**TASK INSTRUCTIONS**
No line of the records may be dropped; print them all again exactly.

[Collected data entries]
•••
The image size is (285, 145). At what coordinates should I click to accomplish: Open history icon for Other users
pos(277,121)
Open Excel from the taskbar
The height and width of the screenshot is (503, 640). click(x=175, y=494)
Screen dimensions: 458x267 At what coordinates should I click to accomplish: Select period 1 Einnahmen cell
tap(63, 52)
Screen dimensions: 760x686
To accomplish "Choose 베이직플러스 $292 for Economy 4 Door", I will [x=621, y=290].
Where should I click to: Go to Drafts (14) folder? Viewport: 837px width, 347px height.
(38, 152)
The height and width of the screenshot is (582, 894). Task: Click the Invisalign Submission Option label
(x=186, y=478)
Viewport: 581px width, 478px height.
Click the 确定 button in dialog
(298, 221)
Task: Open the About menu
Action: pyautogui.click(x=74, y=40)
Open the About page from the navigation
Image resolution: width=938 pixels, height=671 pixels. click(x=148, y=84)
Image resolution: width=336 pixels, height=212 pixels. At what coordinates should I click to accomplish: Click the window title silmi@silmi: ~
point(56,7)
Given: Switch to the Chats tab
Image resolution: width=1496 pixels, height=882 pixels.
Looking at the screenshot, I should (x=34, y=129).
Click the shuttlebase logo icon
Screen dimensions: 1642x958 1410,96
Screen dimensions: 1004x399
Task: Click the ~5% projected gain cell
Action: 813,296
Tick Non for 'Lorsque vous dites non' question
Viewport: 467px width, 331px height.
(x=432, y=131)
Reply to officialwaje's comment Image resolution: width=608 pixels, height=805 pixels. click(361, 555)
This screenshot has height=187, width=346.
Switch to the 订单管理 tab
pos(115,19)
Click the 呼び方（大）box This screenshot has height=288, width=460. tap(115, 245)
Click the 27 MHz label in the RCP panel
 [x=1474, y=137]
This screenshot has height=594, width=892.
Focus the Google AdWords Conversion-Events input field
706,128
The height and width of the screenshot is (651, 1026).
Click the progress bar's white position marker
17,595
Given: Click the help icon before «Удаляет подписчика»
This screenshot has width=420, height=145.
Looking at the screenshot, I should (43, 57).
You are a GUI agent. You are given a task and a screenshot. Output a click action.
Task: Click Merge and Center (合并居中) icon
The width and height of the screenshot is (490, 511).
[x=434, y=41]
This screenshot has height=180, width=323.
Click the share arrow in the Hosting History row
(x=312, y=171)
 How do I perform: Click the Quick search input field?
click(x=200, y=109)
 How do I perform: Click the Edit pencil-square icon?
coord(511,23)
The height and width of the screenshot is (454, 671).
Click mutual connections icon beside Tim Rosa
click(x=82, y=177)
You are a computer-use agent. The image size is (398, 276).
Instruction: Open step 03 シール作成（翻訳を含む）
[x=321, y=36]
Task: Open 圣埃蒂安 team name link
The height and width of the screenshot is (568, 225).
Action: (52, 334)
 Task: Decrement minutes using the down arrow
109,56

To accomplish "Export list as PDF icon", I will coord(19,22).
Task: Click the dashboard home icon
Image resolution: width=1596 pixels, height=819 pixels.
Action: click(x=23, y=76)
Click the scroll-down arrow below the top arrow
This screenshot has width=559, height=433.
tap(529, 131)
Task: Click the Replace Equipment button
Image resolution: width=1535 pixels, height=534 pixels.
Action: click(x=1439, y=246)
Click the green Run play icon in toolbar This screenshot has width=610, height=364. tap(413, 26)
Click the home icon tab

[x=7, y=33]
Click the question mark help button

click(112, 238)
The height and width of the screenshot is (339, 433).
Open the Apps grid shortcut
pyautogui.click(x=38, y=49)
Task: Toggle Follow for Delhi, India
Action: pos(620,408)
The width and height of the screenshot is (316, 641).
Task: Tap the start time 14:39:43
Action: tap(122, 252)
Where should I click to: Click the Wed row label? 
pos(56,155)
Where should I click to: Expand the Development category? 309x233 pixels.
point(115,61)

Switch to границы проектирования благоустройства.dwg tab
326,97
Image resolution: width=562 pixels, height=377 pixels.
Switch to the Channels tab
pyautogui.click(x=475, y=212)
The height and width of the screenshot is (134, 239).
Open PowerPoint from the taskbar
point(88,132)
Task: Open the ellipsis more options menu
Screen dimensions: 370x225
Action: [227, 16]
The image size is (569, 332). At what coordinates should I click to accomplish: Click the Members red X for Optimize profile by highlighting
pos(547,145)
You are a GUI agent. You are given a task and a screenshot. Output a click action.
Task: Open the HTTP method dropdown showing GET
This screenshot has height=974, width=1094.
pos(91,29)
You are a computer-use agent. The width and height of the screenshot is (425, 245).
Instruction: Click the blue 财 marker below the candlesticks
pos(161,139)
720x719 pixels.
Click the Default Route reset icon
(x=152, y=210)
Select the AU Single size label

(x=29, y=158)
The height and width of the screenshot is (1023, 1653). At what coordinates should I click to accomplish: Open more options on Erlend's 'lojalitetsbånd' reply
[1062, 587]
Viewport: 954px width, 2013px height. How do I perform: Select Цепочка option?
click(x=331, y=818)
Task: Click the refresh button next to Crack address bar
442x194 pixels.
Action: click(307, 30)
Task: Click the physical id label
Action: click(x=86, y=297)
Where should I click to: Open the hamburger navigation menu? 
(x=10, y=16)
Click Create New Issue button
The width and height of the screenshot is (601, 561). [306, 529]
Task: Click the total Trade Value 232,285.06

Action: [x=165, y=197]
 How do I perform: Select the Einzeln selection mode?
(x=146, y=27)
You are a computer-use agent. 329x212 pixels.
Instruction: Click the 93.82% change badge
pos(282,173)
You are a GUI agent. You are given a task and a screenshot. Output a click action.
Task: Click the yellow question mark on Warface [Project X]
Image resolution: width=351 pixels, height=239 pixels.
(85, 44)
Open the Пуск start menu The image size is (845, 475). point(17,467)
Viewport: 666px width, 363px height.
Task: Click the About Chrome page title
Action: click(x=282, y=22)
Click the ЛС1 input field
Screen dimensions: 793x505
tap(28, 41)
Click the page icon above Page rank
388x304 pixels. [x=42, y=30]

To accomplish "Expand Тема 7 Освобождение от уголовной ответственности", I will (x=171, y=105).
•••
**RESPONSE TO THIS TASK**
The image size is (285, 145). At what coordinates should I click to accomplish: Open history icon for Other users
pos(277,121)
Open Excel from the taskbar
The height and width of the screenshot is (503, 640). click(x=175, y=494)
Screen dimensions: 458x267 At what coordinates should I click to accomplish: Select period 1 Einnahmen cell
tap(63, 52)
Screen dimensions: 760x686
To accomplish "Choose 베이직플러스 $292 for Economy 4 Door", I will [x=621, y=290].
Where should I click to: Go to Drafts (14) folder? Viewport: 837px width, 347px height.
(38, 152)
The height and width of the screenshot is (582, 894). Task: Click the Invisalign Submission Option label
(x=186, y=478)
Viewport: 581px width, 478px height.
Click the 确定 button in dialog
(298, 221)
Task: Open the About menu
Action: pyautogui.click(x=74, y=40)
Open the About page from the navigation
Image resolution: width=938 pixels, height=671 pixels. click(x=148, y=84)
Image resolution: width=336 pixels, height=212 pixels. At what coordinates should I click to accomplish: Click the window title silmi@silmi: ~
point(56,7)
Given: Switch to the Chats tab
Image resolution: width=1496 pixels, height=882 pixels.
Looking at the screenshot, I should (x=34, y=129).
Click the shuttlebase logo icon
Screen dimensions: 1642x958 1410,96
Screen dimensions: 1004x399
Task: Click the ~5% projected gain cell
Action: 813,296
Tick Non for 'Lorsque vous dites non' question
Viewport: 467px width, 331px height.
(x=432, y=131)
Reply to officialwaje's comment Image resolution: width=608 pixels, height=805 pixels. click(361, 555)
This screenshot has height=187, width=346.
Switch to the 订单管理 tab
pos(115,19)
Click the 呼び方（大）box This screenshot has height=288, width=460. tap(115, 245)
Click the 27 MHz label in the RCP panel
 [x=1474, y=137]
This screenshot has height=594, width=892.
Focus the Google AdWords Conversion-Events input field
706,128
The height and width of the screenshot is (651, 1026).
Click the progress bar's white position marker
17,595
Given: Click the help icon before «Удаляет подписчика»
This screenshot has width=420, height=145.
Looking at the screenshot, I should (43, 57).
You are a GUI agent. You are given a task and a screenshot. Output a click action.
Task: Click Merge and Center (合并居中) icon
The width and height of the screenshot is (490, 511).
[x=434, y=41]
This screenshot has height=180, width=323.
Click the share arrow in the Hosting History row
(x=312, y=171)
 How do I perform: Click the Quick search input field?
click(x=200, y=109)
 How do I perform: Click the Edit pencil-square icon?
coord(511,23)
The height and width of the screenshot is (454, 671).
Click mutual connections icon beside Tim Rosa
click(x=82, y=177)
You are a computer-use agent. The image size is (398, 276).
Instruction: Open step 03 シール作成（翻訳を含む）
[x=321, y=36]
Task: Open 圣埃蒂安 team name link
The height and width of the screenshot is (568, 225).
Action: (52, 334)
 Task: Decrement minutes using the down arrow
109,56

To accomplish "Export list as PDF icon", I will coord(19,22).
Task: Click the dashboard home icon
Image resolution: width=1596 pixels, height=819 pixels.
Action: click(x=23, y=76)
Click the scroll-down arrow below the top arrow
This screenshot has width=559, height=433.
tap(529, 131)
Task: Click the Replace Equipment button
Image resolution: width=1535 pixels, height=534 pixels.
Action: click(x=1439, y=246)
Click the green Run play icon in toolbar This screenshot has width=610, height=364. tap(413, 26)
Click the home icon tab

[x=7, y=33]
Click the question mark help button

click(112, 238)
The height and width of the screenshot is (339, 433).
Open the Apps grid shortcut
pyautogui.click(x=38, y=49)
Task: Toggle Follow for Delhi, India
Action: pos(620,408)
The width and height of the screenshot is (316, 641).
Task: Tap the start time 14:39:43
Action: tap(122, 252)
Where should I click to: Click the Wed row label? 
pos(56,155)
Where should I click to: Expand the Development category? 309x233 pixels.
point(115,61)

Switch to границы проектирования благоустройства.dwg tab
326,97
Image resolution: width=562 pixels, height=377 pixels.
Switch to the Channels tab
pyautogui.click(x=475, y=212)
The height and width of the screenshot is (134, 239).
Open PowerPoint from the taskbar
point(88,132)
Task: Open the ellipsis more options menu
Screen dimensions: 370x225
Action: [227, 16]
The image size is (569, 332). At what coordinates should I click to accomplish: Click the Members red X for Optimize profile by highlighting
pos(547,145)
You are a GUI agent. You are given a task and a screenshot. Output a click action.
Task: Open the HTTP method dropdown showing GET
This screenshot has height=974, width=1094.
pos(91,29)
You are a computer-use agent. The width and height of the screenshot is (425, 245).
Instruction: Click the blue 财 marker below the candlesticks
pos(161,139)
720x719 pixels.
Click the Default Route reset icon
(x=152, y=210)
Select the AU Single size label

(x=29, y=158)
The height and width of the screenshot is (1023, 1653). At what coordinates should I click to accomplish: Open more options on Erlend's 'lojalitetsbånd' reply
[1062, 587]
Viewport: 954px width, 2013px height. How do I perform: Select Цепочка option?
click(x=331, y=818)
Task: Click the refresh button next to Crack address bar
442x194 pixels.
Action: click(307, 30)
Task: Click the physical id label
Action: click(x=86, y=297)
Where should I click to: Open the hamburger navigation menu? 
(x=10, y=16)
Click Create New Issue button
The width and height of the screenshot is (601, 561). [306, 529]
Task: Click the total Trade Value 232,285.06

Action: [x=165, y=197]
 How do I perform: Select the Einzeln selection mode?
(x=146, y=27)
You are a computer-use agent. 329x212 pixels.
Instruction: Click the 93.82% change badge
pos(282,173)
You are a GUI agent. You are given a task and a screenshot. Output a click action.
Task: Click the yellow question mark on Warface [Project X]
Image resolution: width=351 pixels, height=239 pixels.
(85, 44)
Open the Пуск start menu The image size is (845, 475). point(17,467)
Viewport: 666px width, 363px height.
Task: Click the About Chrome page title
Action: click(x=282, y=22)
Click the ЛС1 input field
Screen dimensions: 793x505
tap(28, 41)
Click the page icon above Page rank
388x304 pixels. [x=42, y=30]

To accomplish "Expand Тема 7 Освобождение от уголовной ответственности", I will (x=171, y=105).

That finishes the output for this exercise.